Collected data
+ + + + + + +

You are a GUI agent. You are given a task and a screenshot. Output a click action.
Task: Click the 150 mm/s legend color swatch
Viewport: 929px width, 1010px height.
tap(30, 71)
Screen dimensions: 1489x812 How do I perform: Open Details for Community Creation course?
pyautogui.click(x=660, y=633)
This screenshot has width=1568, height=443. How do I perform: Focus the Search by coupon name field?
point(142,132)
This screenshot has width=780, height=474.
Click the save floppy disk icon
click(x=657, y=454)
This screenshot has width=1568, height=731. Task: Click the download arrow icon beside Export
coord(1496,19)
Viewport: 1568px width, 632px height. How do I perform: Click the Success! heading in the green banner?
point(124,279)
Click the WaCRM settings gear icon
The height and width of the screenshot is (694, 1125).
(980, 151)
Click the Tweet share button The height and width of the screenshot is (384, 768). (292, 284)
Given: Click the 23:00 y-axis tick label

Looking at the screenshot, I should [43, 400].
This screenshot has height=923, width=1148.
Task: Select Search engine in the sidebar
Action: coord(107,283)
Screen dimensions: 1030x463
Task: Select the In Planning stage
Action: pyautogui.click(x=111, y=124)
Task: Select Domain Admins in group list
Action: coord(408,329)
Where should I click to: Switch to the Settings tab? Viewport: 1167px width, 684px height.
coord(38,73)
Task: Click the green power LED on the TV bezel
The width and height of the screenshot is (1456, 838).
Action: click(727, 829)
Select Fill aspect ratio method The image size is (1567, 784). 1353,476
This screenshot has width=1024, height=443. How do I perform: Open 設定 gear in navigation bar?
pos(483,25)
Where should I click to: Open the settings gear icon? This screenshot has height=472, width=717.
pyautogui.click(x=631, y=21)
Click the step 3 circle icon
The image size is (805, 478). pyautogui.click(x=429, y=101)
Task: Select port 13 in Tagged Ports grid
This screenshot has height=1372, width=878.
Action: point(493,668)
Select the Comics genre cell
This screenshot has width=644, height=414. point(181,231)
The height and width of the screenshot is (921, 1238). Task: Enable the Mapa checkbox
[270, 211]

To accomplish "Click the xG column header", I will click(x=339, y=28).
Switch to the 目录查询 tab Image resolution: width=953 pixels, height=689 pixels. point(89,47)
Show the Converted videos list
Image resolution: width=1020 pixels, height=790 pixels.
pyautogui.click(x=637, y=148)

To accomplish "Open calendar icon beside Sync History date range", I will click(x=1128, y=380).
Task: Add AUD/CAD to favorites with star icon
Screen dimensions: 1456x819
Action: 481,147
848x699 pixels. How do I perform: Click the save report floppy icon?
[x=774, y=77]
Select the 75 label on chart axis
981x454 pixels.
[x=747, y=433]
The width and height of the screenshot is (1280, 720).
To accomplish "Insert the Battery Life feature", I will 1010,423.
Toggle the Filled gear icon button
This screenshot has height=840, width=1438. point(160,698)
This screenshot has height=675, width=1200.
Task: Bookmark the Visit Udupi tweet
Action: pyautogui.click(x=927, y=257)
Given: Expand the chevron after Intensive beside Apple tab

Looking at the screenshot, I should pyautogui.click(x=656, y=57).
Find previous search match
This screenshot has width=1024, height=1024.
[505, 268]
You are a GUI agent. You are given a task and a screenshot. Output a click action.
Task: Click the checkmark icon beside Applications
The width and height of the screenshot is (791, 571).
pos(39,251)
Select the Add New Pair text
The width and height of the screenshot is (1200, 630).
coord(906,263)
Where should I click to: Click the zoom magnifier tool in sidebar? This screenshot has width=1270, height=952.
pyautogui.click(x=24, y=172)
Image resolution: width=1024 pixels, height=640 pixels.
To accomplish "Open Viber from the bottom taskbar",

+ + + + + + +

After the last line, print all the entries once again, unchanged.

You are a GUI agent. You are given a task and a screenshot. Output a click action.
Task: Click the 150 mm/s legend color swatch
Viewport: 929px width, 1010px height.
tap(30, 71)
Screen dimensions: 1489x812 How do I perform: Open Details for Community Creation course?
pyautogui.click(x=660, y=633)
This screenshot has width=1568, height=443. How do I perform: Focus the Search by coupon name field?
point(142,132)
This screenshot has width=780, height=474.
Click the save floppy disk icon
click(x=657, y=454)
This screenshot has width=1568, height=731. Task: Click the download arrow icon beside Export
coord(1496,19)
Viewport: 1568px width, 632px height. How do I perform: Click the Success! heading in the green banner?
point(124,279)
Click the WaCRM settings gear icon
The height and width of the screenshot is (694, 1125).
(980, 151)
Click the Tweet share button The height and width of the screenshot is (384, 768). (292, 284)
Given: Click the 23:00 y-axis tick label

Looking at the screenshot, I should [43, 400].
This screenshot has height=923, width=1148.
Task: Select Search engine in the sidebar
Action: coord(107,283)
Screen dimensions: 1030x463
Task: Select the In Planning stage
Action: pyautogui.click(x=111, y=124)
Task: Select Domain Admins in group list
Action: coord(408,329)
Where should I click to: Switch to the Settings tab? Viewport: 1167px width, 684px height.
coord(38,73)
Task: Click the green power LED on the TV bezel
The width and height of the screenshot is (1456, 838).
Action: click(727, 829)
Select Fill aspect ratio method The image size is (1567, 784). 1353,476
This screenshot has width=1024, height=443. How do I perform: Open 設定 gear in navigation bar?
pos(483,25)
Where should I click to: Open the settings gear icon? This screenshot has height=472, width=717.
pyautogui.click(x=631, y=21)
Click the step 3 circle icon
The image size is (805, 478). pyautogui.click(x=429, y=101)
Task: Select port 13 in Tagged Ports grid
This screenshot has height=1372, width=878.
Action: point(493,668)
Select the Comics genre cell
This screenshot has width=644, height=414. point(181,231)
The height and width of the screenshot is (921, 1238). Task: Enable the Mapa checkbox
[270, 211]

To accomplish "Click the xG column header", I will click(x=339, y=28).
Switch to the 目录查询 tab Image resolution: width=953 pixels, height=689 pixels. point(89,47)
Show the Converted videos list
Image resolution: width=1020 pixels, height=790 pixels.
pyautogui.click(x=637, y=148)

To accomplish "Open calendar icon beside Sync History date range", I will click(x=1128, y=380).
Task: Add AUD/CAD to favorites with star icon
Screen dimensions: 1456x819
Action: 481,147
848x699 pixels. How do I perform: Click the save report floppy icon?
[x=774, y=77]
Select the 75 label on chart axis
981x454 pixels.
[x=747, y=433]
The width and height of the screenshot is (1280, 720).
To accomplish "Insert the Battery Life feature", I will 1010,423.
Toggle the Filled gear icon button
This screenshot has height=840, width=1438. point(160,698)
This screenshot has height=675, width=1200.
Task: Bookmark the Visit Udupi tweet
Action: pyautogui.click(x=927, y=257)
Given: Expand the chevron after Intensive beside Apple tab

Looking at the screenshot, I should pyautogui.click(x=656, y=57).
Find previous search match
This screenshot has width=1024, height=1024.
[505, 268]
You are a GUI agent. You are given a task and a screenshot. Output a click action.
Task: Click the checkmark icon beside Applications
The width and height of the screenshot is (791, 571).
pos(39,251)
Select the Add New Pair text
The width and height of the screenshot is (1200, 630).
coord(906,263)
Where should I click to: Click the zoom magnifier tool in sidebar? This screenshot has width=1270, height=952.
pyautogui.click(x=24, y=172)
Image resolution: width=1024 pixels, height=640 pixels.
To accomplish "Open Viber from the bottom taskbar",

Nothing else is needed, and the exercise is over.